In my recent post I asked, “So why the hostility from so many conservative Catholics? I am not certain, but from what I have heard over the years, I don’t think many conservative Catholics have much trust in the average parish priest, especially here in America. But then, they don’t seem to have much trust in bishops, taken as a class, either. And from these responses to Amoris Laetitia they clearly don’t trust the Pope. So I find myself wondering in whom, or in what, they do place their trust.”
Well, here’s something of an answer from Rusty Reno: canon law. “On the matter of the divorced and remarried, Francis turns the pastor into the arbiter of who can and cannot receive communion—a decision based on a priest’s judgment of the interior spiritual condition of an individual Catholic. Francis sets aside the objective clarity of canon law, something that gives the lay Catholic a place to stand and leverage against limitless clerical discretion.”

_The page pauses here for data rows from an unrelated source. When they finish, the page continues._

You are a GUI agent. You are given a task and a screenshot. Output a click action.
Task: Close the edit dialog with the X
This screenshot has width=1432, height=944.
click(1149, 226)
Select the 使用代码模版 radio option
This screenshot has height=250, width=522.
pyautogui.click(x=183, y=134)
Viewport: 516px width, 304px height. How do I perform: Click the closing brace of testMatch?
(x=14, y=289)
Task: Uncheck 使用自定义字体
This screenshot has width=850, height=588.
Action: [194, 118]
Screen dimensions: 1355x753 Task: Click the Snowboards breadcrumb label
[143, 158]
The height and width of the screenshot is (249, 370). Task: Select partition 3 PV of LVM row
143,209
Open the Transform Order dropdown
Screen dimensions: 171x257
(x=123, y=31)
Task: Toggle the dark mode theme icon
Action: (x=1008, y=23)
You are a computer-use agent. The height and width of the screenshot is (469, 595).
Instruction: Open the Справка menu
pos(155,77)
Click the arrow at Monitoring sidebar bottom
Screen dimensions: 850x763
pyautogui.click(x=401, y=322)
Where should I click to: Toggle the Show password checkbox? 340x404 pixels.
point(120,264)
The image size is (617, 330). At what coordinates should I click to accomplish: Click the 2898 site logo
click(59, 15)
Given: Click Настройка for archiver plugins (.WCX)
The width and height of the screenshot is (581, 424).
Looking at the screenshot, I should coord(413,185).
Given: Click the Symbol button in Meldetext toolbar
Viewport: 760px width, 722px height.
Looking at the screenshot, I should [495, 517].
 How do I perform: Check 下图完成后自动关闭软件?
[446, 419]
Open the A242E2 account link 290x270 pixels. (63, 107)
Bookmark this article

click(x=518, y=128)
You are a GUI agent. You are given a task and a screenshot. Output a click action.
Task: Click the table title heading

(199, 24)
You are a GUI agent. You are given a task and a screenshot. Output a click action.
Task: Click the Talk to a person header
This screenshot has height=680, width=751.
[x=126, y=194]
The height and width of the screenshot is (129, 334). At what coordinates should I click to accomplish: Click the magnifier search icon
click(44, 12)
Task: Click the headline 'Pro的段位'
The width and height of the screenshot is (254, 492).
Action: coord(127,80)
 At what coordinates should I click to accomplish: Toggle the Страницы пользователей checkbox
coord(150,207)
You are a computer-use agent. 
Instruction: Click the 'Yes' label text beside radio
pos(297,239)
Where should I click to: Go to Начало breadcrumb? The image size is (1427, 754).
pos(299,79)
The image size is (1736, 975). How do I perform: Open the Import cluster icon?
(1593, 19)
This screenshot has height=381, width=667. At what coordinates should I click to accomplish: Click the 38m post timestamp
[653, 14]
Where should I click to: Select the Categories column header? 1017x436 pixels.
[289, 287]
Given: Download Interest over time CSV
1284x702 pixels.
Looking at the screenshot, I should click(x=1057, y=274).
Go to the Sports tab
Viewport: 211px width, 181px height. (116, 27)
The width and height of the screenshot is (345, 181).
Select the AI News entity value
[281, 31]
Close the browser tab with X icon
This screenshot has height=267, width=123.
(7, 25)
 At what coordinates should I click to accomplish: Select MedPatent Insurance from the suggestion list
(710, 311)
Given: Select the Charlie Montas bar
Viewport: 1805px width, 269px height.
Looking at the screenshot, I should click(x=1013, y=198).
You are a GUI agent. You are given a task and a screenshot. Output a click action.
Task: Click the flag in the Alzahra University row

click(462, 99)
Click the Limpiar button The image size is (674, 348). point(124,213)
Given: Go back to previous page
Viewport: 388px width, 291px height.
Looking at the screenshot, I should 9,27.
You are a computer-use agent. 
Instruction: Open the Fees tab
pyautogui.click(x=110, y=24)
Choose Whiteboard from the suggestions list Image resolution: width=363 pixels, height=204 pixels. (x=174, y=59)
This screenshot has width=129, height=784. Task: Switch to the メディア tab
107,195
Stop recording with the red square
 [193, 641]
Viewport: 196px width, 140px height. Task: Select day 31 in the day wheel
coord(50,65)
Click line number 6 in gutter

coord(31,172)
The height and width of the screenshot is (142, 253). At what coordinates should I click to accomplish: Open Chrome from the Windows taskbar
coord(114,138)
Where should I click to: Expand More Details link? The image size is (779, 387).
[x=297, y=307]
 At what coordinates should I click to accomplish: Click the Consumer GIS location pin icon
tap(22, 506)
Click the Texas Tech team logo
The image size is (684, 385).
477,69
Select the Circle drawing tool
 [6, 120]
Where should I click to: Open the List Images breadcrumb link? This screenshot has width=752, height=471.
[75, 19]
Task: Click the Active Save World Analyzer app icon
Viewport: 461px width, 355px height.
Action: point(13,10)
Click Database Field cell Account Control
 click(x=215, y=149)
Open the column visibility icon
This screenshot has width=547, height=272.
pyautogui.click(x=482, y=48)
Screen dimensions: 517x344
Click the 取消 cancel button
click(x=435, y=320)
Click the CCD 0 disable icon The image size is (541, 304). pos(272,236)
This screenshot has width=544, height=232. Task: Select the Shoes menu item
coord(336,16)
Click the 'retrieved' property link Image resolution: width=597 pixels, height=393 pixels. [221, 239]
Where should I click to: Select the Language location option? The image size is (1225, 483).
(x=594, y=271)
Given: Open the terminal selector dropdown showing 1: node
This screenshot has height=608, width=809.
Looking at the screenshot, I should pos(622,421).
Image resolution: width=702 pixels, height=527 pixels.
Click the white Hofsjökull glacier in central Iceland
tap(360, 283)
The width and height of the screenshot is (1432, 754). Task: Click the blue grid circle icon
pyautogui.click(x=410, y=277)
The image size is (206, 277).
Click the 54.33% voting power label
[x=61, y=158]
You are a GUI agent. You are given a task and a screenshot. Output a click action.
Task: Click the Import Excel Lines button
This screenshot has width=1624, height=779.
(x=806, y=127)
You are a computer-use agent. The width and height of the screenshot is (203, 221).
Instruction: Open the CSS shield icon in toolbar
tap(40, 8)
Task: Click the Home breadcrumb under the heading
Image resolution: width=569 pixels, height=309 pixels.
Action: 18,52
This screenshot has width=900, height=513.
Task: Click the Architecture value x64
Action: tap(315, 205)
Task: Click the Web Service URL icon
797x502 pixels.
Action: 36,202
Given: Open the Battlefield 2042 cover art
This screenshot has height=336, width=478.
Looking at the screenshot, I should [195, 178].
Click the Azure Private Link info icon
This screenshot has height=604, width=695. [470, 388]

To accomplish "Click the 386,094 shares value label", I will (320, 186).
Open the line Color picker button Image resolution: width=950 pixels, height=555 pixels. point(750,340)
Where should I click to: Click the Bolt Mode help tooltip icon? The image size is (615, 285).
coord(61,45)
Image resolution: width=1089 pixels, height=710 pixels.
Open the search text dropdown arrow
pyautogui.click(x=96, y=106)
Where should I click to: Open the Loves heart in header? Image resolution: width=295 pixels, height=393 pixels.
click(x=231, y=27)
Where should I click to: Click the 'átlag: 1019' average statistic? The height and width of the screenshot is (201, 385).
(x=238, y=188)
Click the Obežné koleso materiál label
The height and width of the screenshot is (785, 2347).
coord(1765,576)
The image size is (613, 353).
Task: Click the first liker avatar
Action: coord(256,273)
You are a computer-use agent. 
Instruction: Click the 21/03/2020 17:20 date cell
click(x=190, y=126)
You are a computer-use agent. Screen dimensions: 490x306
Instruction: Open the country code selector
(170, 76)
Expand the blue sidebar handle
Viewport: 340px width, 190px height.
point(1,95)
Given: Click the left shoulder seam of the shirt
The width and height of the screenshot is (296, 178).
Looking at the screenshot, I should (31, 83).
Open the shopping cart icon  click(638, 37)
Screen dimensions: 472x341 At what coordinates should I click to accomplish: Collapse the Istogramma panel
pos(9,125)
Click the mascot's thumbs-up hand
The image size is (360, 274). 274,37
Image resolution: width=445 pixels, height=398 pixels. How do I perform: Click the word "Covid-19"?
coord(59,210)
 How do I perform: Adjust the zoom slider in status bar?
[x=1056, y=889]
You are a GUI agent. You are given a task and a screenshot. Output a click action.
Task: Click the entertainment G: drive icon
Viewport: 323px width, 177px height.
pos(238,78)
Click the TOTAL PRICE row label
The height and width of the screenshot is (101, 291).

That’s helpful, and it certainly confirms my sense that for many conservative Catholics priests are simply not to be trusted. However, I also think it raises questions about whether canon law, or any law, can be so specific and detailed as to eliminate the need for judgment — whether the legislative branch of any law-governed organization, so to speak, can supplant the judicial branch. Won’t judgment always be needed? And in these matters isn’t such judgment always and necessarily, at least to some degree, meant to discern “the interior spiritual condition of an individual Catholic”? (Think of the confessional and the sacrament of Penance, in which priests don’t just read off a card but are expected to make discerning evaluations.) And even if canon law could replace prudential judgment, would that be any less “clerical” a mode of discipline, given that canon law is written and implemented by clerics?